===== Source material =====

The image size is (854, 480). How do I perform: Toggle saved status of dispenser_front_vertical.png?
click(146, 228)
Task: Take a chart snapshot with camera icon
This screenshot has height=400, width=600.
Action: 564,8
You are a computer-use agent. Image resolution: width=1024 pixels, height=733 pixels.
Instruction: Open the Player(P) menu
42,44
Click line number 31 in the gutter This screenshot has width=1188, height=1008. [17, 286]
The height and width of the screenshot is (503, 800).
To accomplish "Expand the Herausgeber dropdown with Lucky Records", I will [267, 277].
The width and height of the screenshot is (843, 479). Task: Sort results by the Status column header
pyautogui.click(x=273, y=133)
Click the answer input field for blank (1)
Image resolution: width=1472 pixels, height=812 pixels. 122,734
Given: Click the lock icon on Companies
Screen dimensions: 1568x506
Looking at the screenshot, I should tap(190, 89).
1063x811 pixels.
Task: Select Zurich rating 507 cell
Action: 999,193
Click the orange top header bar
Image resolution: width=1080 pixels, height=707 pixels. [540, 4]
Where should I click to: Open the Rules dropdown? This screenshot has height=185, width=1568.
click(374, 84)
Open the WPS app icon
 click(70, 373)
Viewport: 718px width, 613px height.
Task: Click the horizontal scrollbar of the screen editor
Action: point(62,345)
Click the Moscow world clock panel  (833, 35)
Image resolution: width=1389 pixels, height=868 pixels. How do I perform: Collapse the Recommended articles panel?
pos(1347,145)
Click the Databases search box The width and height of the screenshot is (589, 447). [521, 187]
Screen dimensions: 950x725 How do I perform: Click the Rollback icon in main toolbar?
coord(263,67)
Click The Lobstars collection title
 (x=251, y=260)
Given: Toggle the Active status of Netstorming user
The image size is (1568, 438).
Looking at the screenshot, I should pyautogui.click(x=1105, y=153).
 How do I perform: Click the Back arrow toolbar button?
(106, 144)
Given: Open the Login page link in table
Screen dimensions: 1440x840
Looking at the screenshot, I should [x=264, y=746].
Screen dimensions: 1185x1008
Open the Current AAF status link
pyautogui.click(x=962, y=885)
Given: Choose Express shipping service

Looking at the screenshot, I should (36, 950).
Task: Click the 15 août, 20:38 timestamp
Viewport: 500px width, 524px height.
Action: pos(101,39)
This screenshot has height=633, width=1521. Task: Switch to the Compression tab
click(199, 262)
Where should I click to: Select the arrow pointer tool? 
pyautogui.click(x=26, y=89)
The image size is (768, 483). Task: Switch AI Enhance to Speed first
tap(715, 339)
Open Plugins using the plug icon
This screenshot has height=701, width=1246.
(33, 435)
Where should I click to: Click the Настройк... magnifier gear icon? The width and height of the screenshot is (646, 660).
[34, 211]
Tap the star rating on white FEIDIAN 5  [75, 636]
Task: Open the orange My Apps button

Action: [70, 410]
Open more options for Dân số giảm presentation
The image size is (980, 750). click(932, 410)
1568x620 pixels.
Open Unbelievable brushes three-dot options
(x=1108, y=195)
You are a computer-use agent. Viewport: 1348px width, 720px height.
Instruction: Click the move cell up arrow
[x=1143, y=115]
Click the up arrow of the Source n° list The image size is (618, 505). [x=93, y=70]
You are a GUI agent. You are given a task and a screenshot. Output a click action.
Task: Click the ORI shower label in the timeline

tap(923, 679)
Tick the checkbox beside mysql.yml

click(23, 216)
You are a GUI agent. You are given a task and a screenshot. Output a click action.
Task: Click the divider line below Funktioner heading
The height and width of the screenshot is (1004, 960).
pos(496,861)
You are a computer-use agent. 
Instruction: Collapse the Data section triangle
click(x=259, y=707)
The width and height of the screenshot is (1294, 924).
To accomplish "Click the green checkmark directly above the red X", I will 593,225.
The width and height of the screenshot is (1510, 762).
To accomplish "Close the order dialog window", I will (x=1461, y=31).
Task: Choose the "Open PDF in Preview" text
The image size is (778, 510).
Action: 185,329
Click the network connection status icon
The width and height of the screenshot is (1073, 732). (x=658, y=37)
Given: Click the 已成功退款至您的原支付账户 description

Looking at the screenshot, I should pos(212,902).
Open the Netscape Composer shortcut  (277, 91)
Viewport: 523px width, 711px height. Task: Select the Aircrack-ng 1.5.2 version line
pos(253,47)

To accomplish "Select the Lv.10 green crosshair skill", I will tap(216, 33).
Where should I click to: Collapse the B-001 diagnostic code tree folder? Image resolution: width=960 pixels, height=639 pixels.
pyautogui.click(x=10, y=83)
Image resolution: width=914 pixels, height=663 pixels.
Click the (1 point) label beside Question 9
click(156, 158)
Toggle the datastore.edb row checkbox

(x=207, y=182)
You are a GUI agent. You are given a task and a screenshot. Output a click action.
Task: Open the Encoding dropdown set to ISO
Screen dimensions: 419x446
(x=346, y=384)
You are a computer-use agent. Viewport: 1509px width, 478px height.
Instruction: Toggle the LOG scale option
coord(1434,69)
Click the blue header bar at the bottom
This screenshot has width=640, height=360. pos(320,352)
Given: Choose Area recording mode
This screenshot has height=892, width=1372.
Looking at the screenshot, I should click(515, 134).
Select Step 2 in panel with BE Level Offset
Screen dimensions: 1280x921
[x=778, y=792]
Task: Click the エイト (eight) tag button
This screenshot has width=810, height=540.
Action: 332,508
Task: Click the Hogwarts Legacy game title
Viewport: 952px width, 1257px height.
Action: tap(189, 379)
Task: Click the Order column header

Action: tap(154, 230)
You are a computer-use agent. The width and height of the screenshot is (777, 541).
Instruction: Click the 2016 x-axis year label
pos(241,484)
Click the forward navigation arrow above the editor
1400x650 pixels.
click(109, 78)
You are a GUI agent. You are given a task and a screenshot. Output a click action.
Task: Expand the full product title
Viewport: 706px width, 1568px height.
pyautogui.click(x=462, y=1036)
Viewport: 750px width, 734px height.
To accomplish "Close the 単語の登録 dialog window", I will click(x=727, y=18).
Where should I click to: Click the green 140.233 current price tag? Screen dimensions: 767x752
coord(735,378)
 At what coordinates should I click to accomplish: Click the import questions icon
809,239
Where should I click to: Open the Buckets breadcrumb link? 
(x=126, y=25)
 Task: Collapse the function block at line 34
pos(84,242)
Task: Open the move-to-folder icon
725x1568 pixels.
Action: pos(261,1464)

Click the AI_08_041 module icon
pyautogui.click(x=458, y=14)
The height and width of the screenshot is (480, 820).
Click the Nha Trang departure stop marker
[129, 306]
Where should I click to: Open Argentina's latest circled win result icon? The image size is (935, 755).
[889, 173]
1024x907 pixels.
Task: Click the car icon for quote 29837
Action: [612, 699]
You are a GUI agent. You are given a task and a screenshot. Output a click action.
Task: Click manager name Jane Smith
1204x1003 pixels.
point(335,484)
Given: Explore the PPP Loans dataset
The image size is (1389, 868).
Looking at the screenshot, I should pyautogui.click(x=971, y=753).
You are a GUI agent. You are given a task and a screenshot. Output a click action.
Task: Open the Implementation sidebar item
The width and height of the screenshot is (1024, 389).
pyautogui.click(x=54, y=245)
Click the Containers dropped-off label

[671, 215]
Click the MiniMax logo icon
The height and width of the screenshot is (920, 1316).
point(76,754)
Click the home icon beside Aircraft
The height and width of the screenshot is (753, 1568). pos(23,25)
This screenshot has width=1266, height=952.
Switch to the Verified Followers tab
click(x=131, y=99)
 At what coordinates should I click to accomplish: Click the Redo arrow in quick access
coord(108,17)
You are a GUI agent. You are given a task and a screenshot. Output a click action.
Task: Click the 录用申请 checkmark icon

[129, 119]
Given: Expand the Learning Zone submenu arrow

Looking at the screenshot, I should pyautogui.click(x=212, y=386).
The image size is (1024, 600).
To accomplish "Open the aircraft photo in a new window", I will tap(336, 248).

=====

Problem description
Exactly reproduce every line of the data above.

Solution for this problem
The image size is (854, 480). How do I perform: Toggle saved status of dispenser_front_vertical.png?
click(146, 228)
Task: Take a chart snapshot with camera icon
This screenshot has height=400, width=600.
Action: 564,8
You are a computer-use agent. Image resolution: width=1024 pixels, height=733 pixels.
Instruction: Open the Player(P) menu
42,44
Click line number 31 in the gutter This screenshot has width=1188, height=1008. [17, 286]
The height and width of the screenshot is (503, 800).
To accomplish "Expand the Herausgeber dropdown with Lucky Records", I will [267, 277].
The width and height of the screenshot is (843, 479). Task: Sort results by the Status column header
pyautogui.click(x=273, y=133)
Click the answer input field for blank (1)
Image resolution: width=1472 pixels, height=812 pixels. 122,734
Given: Click the lock icon on Companies
Screen dimensions: 1568x506
Looking at the screenshot, I should tap(190, 89).
1063x811 pixels.
Task: Select Zurich rating 507 cell
Action: 999,193
Click the orange top header bar
Image resolution: width=1080 pixels, height=707 pixels. [540, 4]
Where should I click to: Open the Rules dropdown? This screenshot has height=185, width=1568.
click(374, 84)
Open the WPS app icon
 click(70, 373)
Viewport: 718px width, 613px height.
Task: Click the horizontal scrollbar of the screen editor
Action: point(62,345)
Click the Moscow world clock panel  (833, 35)
Image resolution: width=1389 pixels, height=868 pixels. How do I perform: Collapse the Recommended articles panel?
pos(1347,145)
Click the Databases search box The width and height of the screenshot is (589, 447). [521, 187]
Screen dimensions: 950x725 How do I perform: Click the Rollback icon in main toolbar?
coord(263,67)
Click The Lobstars collection title
 (x=251, y=260)
Given: Toggle the Active status of Netstorming user
The image size is (1568, 438).
Looking at the screenshot, I should pyautogui.click(x=1105, y=153).
 How do I perform: Click the Back arrow toolbar button?
(106, 144)
Given: Open the Login page link in table
Screen dimensions: 1440x840
Looking at the screenshot, I should [x=264, y=746].
Screen dimensions: 1185x1008
Open the Current AAF status link
pyautogui.click(x=962, y=885)
Given: Choose Express shipping service

Looking at the screenshot, I should (36, 950).
Task: Click the 15 août, 20:38 timestamp
Viewport: 500px width, 524px height.
Action: pos(101,39)
This screenshot has height=633, width=1521. Task: Switch to the Compression tab
click(199, 262)
Where should I click to: Select the arrow pointer tool? 
pyautogui.click(x=26, y=89)
The image size is (768, 483). Task: Switch AI Enhance to Speed first
tap(715, 339)
Open Plugins using the plug icon
This screenshot has height=701, width=1246.
(33, 435)
Where should I click to: Click the Настройк... magnifier gear icon? The width and height of the screenshot is (646, 660).
[34, 211]
Tap the star rating on white FEIDIAN 5  [75, 636]
Task: Open the orange My Apps button

Action: [70, 410]
Open more options for Dân số giảm presentation
The image size is (980, 750). click(932, 410)
1568x620 pixels.
Open Unbelievable brushes three-dot options
(x=1108, y=195)
You are a computer-use agent. Viewport: 1348px width, 720px height.
Instruction: Click the move cell up arrow
[x=1143, y=115]
Click the up arrow of the Source n° list The image size is (618, 505). [x=93, y=70]
You are a GUI agent. You are given a task and a screenshot. Output a click action.
Task: Click the ORI shower label in the timeline

tap(923, 679)
Tick the checkbox beside mysql.yml

click(23, 216)
You are a GUI agent. You are given a task and a screenshot. Output a click action.
Task: Click the divider line below Funktioner heading
The height and width of the screenshot is (1004, 960).
pos(496,861)
You are a computer-use agent. 
Instruction: Collapse the Data section triangle
click(x=259, y=707)
The width and height of the screenshot is (1294, 924).
To accomplish "Click the green checkmark directly above the red X", I will 593,225.
The width and height of the screenshot is (1510, 762).
To accomplish "Close the order dialog window", I will (x=1461, y=31).
Task: Choose the "Open PDF in Preview" text
The image size is (778, 510).
Action: 185,329
Click the network connection status icon
The width and height of the screenshot is (1073, 732). (x=658, y=37)
Given: Click the 已成功退款至您的原支付账户 description

Looking at the screenshot, I should pos(212,902).
Open the Netscape Composer shortcut  (277, 91)
Viewport: 523px width, 711px height. Task: Select the Aircrack-ng 1.5.2 version line
pos(253,47)

To accomplish "Select the Lv.10 green crosshair skill", I will tap(216, 33).
Where should I click to: Collapse the B-001 diagnostic code tree folder? Image resolution: width=960 pixels, height=639 pixels.
pyautogui.click(x=10, y=83)
Image resolution: width=914 pixels, height=663 pixels.
Click the (1 point) label beside Question 9
click(156, 158)
Toggle the datastore.edb row checkbox

(x=207, y=182)
You are a GUI agent. You are given a task and a screenshot. Output a click action.
Task: Open the Encoding dropdown set to ISO
Screen dimensions: 419x446
(x=346, y=384)
You are a computer-use agent. Viewport: 1509px width, 478px height.
Instruction: Toggle the LOG scale option
coord(1434,69)
Click the blue header bar at the bottom
This screenshot has width=640, height=360. pos(320,352)
Given: Choose Area recording mode
This screenshot has height=892, width=1372.
Looking at the screenshot, I should click(515, 134).
Select Step 2 in panel with BE Level Offset
Screen dimensions: 1280x921
[x=778, y=792]
Task: Click the エイト (eight) tag button
This screenshot has width=810, height=540.
Action: 332,508
Task: Click the Hogwarts Legacy game title
Viewport: 952px width, 1257px height.
Action: tap(189, 379)
Task: Click the Order column header

Action: tap(154, 230)
You are a computer-use agent. The width and height of the screenshot is (777, 541).
Instruction: Click the 2016 x-axis year label
pos(241,484)
Click the forward navigation arrow above the editor
1400x650 pixels.
click(109, 78)
You are a GUI agent. You are given a task and a screenshot. Output a click action.
Task: Expand the full product title
Viewport: 706px width, 1568px height.
pyautogui.click(x=462, y=1036)
Viewport: 750px width, 734px height.
To accomplish "Close the 単語の登録 dialog window", I will click(x=727, y=18).
Where should I click to: Click the green 140.233 current price tag? Screen dimensions: 767x752
coord(735,378)
 At what coordinates should I click to accomplish: Click the import questions icon
809,239
Where should I click to: Open the Buckets breadcrumb link? 
(x=126, y=25)
 Task: Collapse the function block at line 34
pos(84,242)
Task: Open the move-to-folder icon
725x1568 pixels.
Action: pos(261,1464)

Click the AI_08_041 module icon
pyautogui.click(x=458, y=14)
The height and width of the screenshot is (480, 820).
Click the Nha Trang departure stop marker
[129, 306]
Where should I click to: Open Argentina's latest circled win result icon? The image size is (935, 755).
[889, 173]
1024x907 pixels.
Task: Click the car icon for quote 29837
Action: [612, 699]
You are a GUI agent. You are given a task and a screenshot. Output a click action.
Task: Click manager name Jane Smith
1204x1003 pixels.
point(335,484)
Given: Explore the PPP Loans dataset
The image size is (1389, 868).
Looking at the screenshot, I should pyautogui.click(x=971, y=753).
You are a GUI agent. You are given a task and a screenshot. Output a click action.
Task: Open the Implementation sidebar item
The width and height of the screenshot is (1024, 389).
pyautogui.click(x=54, y=245)
Click the Containers dropped-off label

[671, 215]
Click the MiniMax logo icon
The height and width of the screenshot is (920, 1316).
point(76,754)
Click the home icon beside Aircraft
The height and width of the screenshot is (753, 1568). pos(23,25)
This screenshot has width=1266, height=952.
Switch to the Verified Followers tab
click(x=131, y=99)
 At what coordinates should I click to accomplish: Click the Redo arrow in quick access
coord(108,17)
You are a GUI agent. You are given a task and a screenshot. Output a click action.
Task: Click the 录用申请 checkmark icon

[129, 119]
Given: Expand the Learning Zone submenu arrow

Looking at the screenshot, I should pyautogui.click(x=212, y=386).
The image size is (1024, 600).
To accomplish "Open the aircraft photo in a new window", I will tap(336, 248).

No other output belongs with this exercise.